Aaargh!
So, I've been struggling with this and it just doesn't work.
So I've been talking to someone online, and he's a Jew and I'm a Christian. Ultimately, the sticking point is not whether or not Jesus died foe our sins, but the idea of personal relationship with God.
The more I look into Judaism the more I see stuff like this:
https://coffeeshoprabbi.com/2015/04/19/kissing-the-torah-idolatry/
And this:
https://www.chabad.org/library/article_cdo/aid/830339/jewish/Why-fast-after-dropping-a-Torah-scroll-or-tefillin.htm
Fasting when a scroll is dropped? Kissing a scroll? Crowning a scroll and adorning it with silver? What is wrong with you?!?

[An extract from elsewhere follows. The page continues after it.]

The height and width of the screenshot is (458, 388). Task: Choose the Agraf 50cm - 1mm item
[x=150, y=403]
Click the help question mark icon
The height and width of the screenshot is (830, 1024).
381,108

And more of the commentors on the first link not only think there is nothing wrong with being passionate towards a sheet of paper but there are female posters talking about how the women are not able to go up personally and kiss it because they are too far back (so basically your synagogue made you a second-class citizen) so they do air kisses to it.
You should kiss loved ones. You should worship God. Not the Temple. Not the scroll of Law (now that the Temple is gone). Not the lantern-thingy in the synagogue. Nor the walls nor the robes of the priests. Just because an image is not necessarily graven doesn't mean it is not an idol.
The story of the Grinch should be foremost in your mind. If I stole all the crap in your synagogue (and then burned the place itself down) from the mountain, I should still hear you praying and singing.
But this isn't even the most upsetting part. It's the seeming utter lack of passion. Or to be sure, they are very traditional, and very stubborn about traditions. I suggest maybe the text should be changed, and they basically take a literalist approach (dude, it's my Bible not your Torah, what the hell do you care?) to things. But I have told them that Moses, Jacob, Isaac, Abraham, and Noah... all of these fathers had a personal relationship with God. Each had a very tailor-made set of events that showed them God is real and alive. And they all like, "No thanks, the Law is the only thing that matters." But it isn't! The law came from these people, they took laws, doing what they felt was right and kept them. And slowly these laws supplanted worship of God to the point where now the Law itself is kissed and given a crown. Ezekiel stands in a valley of dry bones and asks "Lord can these bones live?" Now, I'm not so sure. They appear to be intent on being dead.
How do I fix this relationship that this man (I assume) has with his God? And without screwing up the relationship he(?) has with me, of course.